Il y 13 bornes pour rejoindre le deuxième ravito, c’est sur ce tronçon plus « roulant » que je prends le plus de plaisir. C’est aussi là que je me suis un peu « chié » dessus. Explication : les dieux du ciel étant cléments, je décide d’ôter ma veste. A cet effet, j’enlève mon GPS de poignet, puis mon sac et enfin la dite- veste. Je bidouille une ou deux minutes pour ranger tout ça et repars doucement. 150 mètres plus loin, le doute m’habite (comme Satan) : quelque chose cloche. Il me manque un truc. Au poignet. Putain, mon GPS ! La prunelle de mes yeux, mon gadget préféré, mon doudou à moi ! Dans l’empressement à me changer, j’ai laissé choir la montre. Je fais demi-tour, le palpitant au taquet. Les pires scenarii se créent dans mon esprit ! Quelqu’un marche dessus, on me le pique, un sanglier le bouffe… Fort heureusement, Garmin m’attendait bien sagement sur un lit de feuilles mortes. Je l’embrasse, le réconforte : « papa t’a pas trop manqué ? Ne tremble plus, Papa est là. Plus jamais je t’abandonnerai. Jamais ! » D’un « bip », Garmin traduit son soulagement. Quelle frayeur pour lui et moi ! Passé ce coup de sang, je me concentre à nouveau sur l’objectif du jour : finir le TVC sans trop en baver. Comme je l’ai dit précédemment – si vous suivez – cette portion était la plus roulante. Moins de montagnes russes, on pouvait courir de longues minutes sans devoir grimper des bosses de la mort. Je garderai en mémoire ces vingt minutes à suivre Viv, un Kikoureur, du pur bonheur ! Pas de le suivre évidemment, - je suis un hétéro invétéré -, mais pouvoir zigzaguer sur cette monotrace sans avoir à sortir les bâtons fut un délice. Des arbres, un petit ruisseau en contrebas, des spectateurs nous encourageant, le pied ! Malheureusement toutes les bonnes choses ont une fin… Non pas que la suite ne fut pas bonne mais jamais les expressions « plus c’est long, plus c’est bon » et « si ça fait mal, c’est qu’ça fait du bien » n’ont au autant de signification. C’était vachement bon…

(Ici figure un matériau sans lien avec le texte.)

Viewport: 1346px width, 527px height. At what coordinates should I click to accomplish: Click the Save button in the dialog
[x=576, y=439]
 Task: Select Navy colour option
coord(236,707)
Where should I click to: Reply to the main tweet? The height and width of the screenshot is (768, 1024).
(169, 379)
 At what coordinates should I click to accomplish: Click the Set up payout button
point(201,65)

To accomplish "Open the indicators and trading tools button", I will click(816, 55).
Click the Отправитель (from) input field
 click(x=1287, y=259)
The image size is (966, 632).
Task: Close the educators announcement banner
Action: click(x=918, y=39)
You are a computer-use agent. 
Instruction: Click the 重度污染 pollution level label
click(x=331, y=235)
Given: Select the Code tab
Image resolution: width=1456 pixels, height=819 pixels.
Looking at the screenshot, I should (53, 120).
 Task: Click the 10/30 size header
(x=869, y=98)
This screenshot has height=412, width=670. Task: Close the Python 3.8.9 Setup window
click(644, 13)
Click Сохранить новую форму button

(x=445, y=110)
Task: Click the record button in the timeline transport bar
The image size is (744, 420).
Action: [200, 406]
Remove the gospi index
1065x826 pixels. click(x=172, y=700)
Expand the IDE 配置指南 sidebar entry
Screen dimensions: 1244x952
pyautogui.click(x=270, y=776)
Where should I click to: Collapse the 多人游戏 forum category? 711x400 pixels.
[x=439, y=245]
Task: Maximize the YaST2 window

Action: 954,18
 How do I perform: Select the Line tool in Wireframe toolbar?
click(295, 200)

Durant ce tronçon, j’ai eu la chance d’admirer ce que Dame Nature peut offrir de plus beau. Alors que les habitants de la forêt, biches et faons, laies et marcassins, renardes et renardeaux, blairelles et blaireautins fuyaient notre présence et se réfugiaient dans les fourrées et les terriers, un couple de bêtes sauvages m’est apparu au détour d’un chemin. Quelle beauté, quelle sérénité ! Un couple de pneus (un mâle et une femelle) était planté au bord de la piste observant le curieux bipède aux couleurs chamarrées que je suis. Leur progéniture, le pneutiteau ne devait pas se trouver bien loin, tapi sous les fougères ou lové au pied d’un arbre. Ils n’ont pas fui (ou roulé) ne décelant aucun danger. L’Homme et la bête sauvage, face à face. J’ai passé mon chemin pour ne pas abuser de cet enchantement. « Adieu Maman Pneu et Papa Pneu, prenez soin de Bébé pneu (un boyau certainement) ! » C’est pour ces moments-là que j’aime les courses Nature…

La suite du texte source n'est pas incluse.